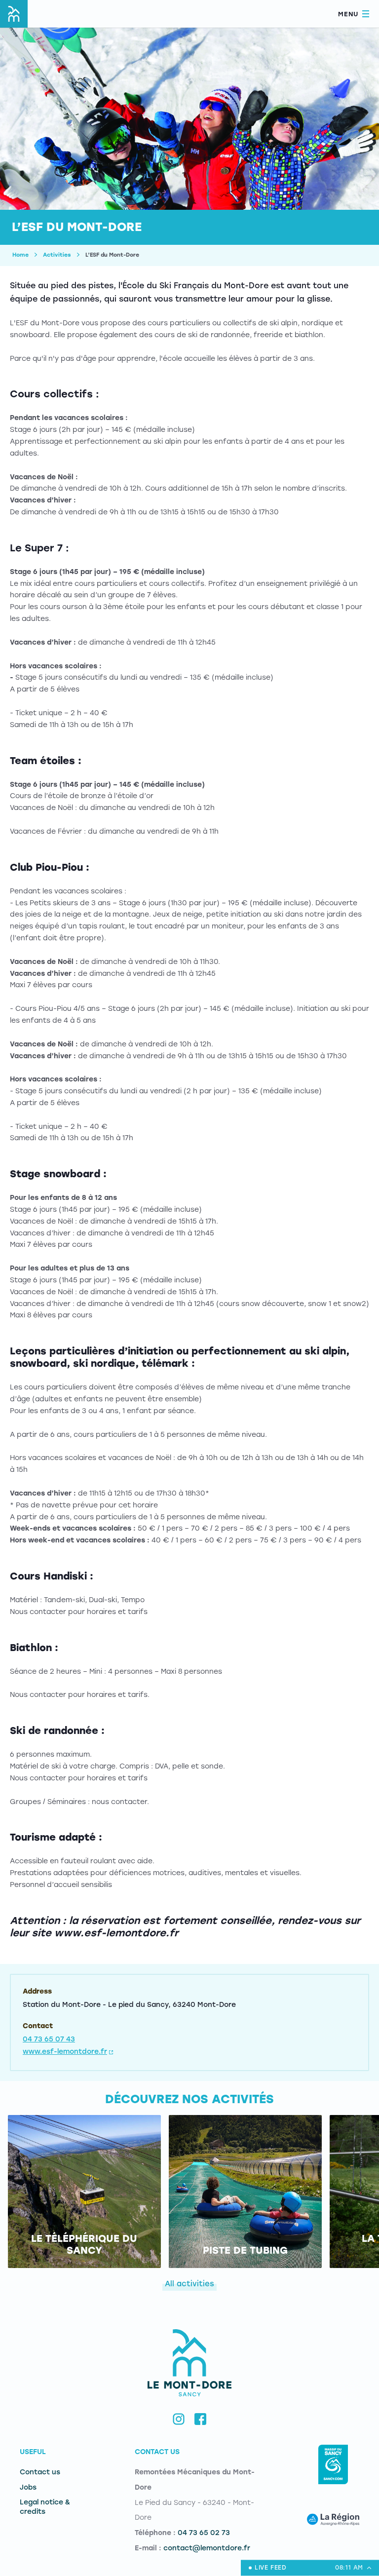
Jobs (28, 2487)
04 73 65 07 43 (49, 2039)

...

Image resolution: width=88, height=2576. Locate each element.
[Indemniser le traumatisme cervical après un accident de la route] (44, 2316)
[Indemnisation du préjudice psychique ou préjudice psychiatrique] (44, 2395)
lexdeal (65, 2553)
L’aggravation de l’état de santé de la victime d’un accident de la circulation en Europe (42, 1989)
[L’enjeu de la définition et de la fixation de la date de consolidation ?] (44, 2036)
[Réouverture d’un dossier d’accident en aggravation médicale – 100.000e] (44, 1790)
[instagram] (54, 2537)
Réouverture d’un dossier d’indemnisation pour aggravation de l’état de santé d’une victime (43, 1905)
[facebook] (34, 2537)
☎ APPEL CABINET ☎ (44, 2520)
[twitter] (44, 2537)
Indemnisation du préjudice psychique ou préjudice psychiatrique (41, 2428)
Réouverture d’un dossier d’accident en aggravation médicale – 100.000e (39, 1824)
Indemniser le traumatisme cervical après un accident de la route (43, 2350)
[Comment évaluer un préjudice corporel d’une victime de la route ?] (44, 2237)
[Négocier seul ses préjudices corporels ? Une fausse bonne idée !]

* _Exercise details_: Your task is to restate, word for word, only those lines above that fall between the line holding "[instagram] (54, 2537)" and the line holding "[Négocier seul ses", inclusive.

* _Output for this exercise_:
[instagram] (54, 2537)
Réouverture d’un dossier d’indemnisation pour aggravation de l’état de santé d’une victime (43, 1905)
[facebook] (34, 2537)
☎ APPEL CABINET ☎ (44, 2520)
[twitter] (44, 2537)
Indemnisation du préjudice psychique ou préjudice psychiatrique (41, 2428)
Réouverture d’un dossier d’accident en aggravation médicale – 100.000e (39, 1824)
Indemniser le traumatisme cervical après un accident de la route (43, 2350)
[Comment évaluer un préjudice corporel d’une victime de la route ?] (44, 2237)
[Négocier seul ses préjudices corporels ? Une fausse bonne idée !]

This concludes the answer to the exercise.